Defining Database Performance

If you are a DBA, or a database performance analyst, chances are that you deal with performance-related issues regarding your database systems every day of the week. But have you ever stopped for a moment and tried to define what you mean when you say "database performance"? Doing so can be a worthwhile exercise, if only to organize your thoughts on the matter.

Think about it; don't we need a firm definition of database performance before we can attempt to manage the performance of our databases?

It can be useful to think about database performance using the familiar concepts of supply and demand. Users demand information from the DBMS. The DBMS supplies information to those requesting it. The rate at which the DBMS supplies the demand for information can be loosely thought of as "database performance." But let's dive a little deeper. There are five factors that influence database performance: workload, throughput, resources, optimization, and contention.

The workload that is requested of the DBMS defines the demand. It is a combination of online transactions, batch jobs, ad hoc queries, business intelligence queries and analysis, utilities, and system commands directed through the DBMS at any given time. Workload can fluctuate drastically from day to day, hour to hour, minute to minute, and yes, even second to second. Sometimes workload can be predicted (such as heavy month-end processing of payroll, or very light access after 7 pm, when most users have left for the day), but at other times it is unpredictable. The overall workload can have a major impact on database performance.

Throughput defines the overall capability of the computer to process data. It is a composite of I/O speed, CPU speed, parallel capabilities of the machine, and the efficiency of the operating system and system software. And don't just base your throughput assumptions on hardware capacity figures (e.g., MHz for Wintel boxes, MSUs and MIPS for mainframes). Perhaps you have installed hard or soft capping on your box, which can impact throughput. And don't forget about those specialty processors (zIIPs and zAAPs) if you are a mainframe DBA.

The hardware and software tools at the disposal of the system are known as the resources of the system. Examples include memory (such as that allocated to buffer pools or address spaces), disk, cache controllers, and microcode.

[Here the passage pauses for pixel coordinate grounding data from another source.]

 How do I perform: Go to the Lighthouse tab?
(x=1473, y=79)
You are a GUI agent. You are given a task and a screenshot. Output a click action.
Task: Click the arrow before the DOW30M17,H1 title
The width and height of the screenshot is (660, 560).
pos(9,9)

The fourth defining element of database performance is optimization. All types of systems can be optimized, but relational database systems are unique in that query optimization is primarily accomplished internal to the DBMS. Ensuring that you have provided up-to-date and accurate database statistics for the query optimizer is of the utmost importance in achieving optimal SQL queries. Keep in mind, though, that there are other factors that need to be optimized (database parameters, system parameters, etc.) to enable the relational optimizer to create the most efficient access paths. And there are optimization aspects that are outside the scope and control of the relational optimizer, too, such as efficient script coding, proper application design, coding efficient utility options, and so on.

When the demand (workload) for a particular resource is high, contention can result. Contention is the condition in which two or more components of the workload are attempting to use a single resource in a conflicting way (for example, dual updates to the same piece of data). When one program tries to read data that is in the process of being changed by another, the DBMS must prohibit access until the modification is complete in order to ensure data integrity. The DBMS uses a locking mechanism to enable multiple, concurrent users to access and modify data in the database. Using locks the DBMS automatically guarantees the integrity of data. The DBMS locking strategies permit multiple users from multiple environments to access and modify data in the database at the same time. As contention increases, locking ensues and throughput decreases.

So - putting all of these things together: database performance can be defined as the optimization of resource use to increase throughput and minimize contention, enabling the largest possible workload to be processed.

In addition, database applications regularly communicate with other system software, which must also be factored into performance planning. Many factors influence not only the performance of the DBMS and applications accessing its databases, but also the performance of the other system components (e.g., transactions processor, network software, application servers, etc.)

The Bottom Line

Understanding what database performance is must be a prerequisite for properly assuring the efficiency of your database environment. With a sound definition in hand, managing database performance becomes an achievable task.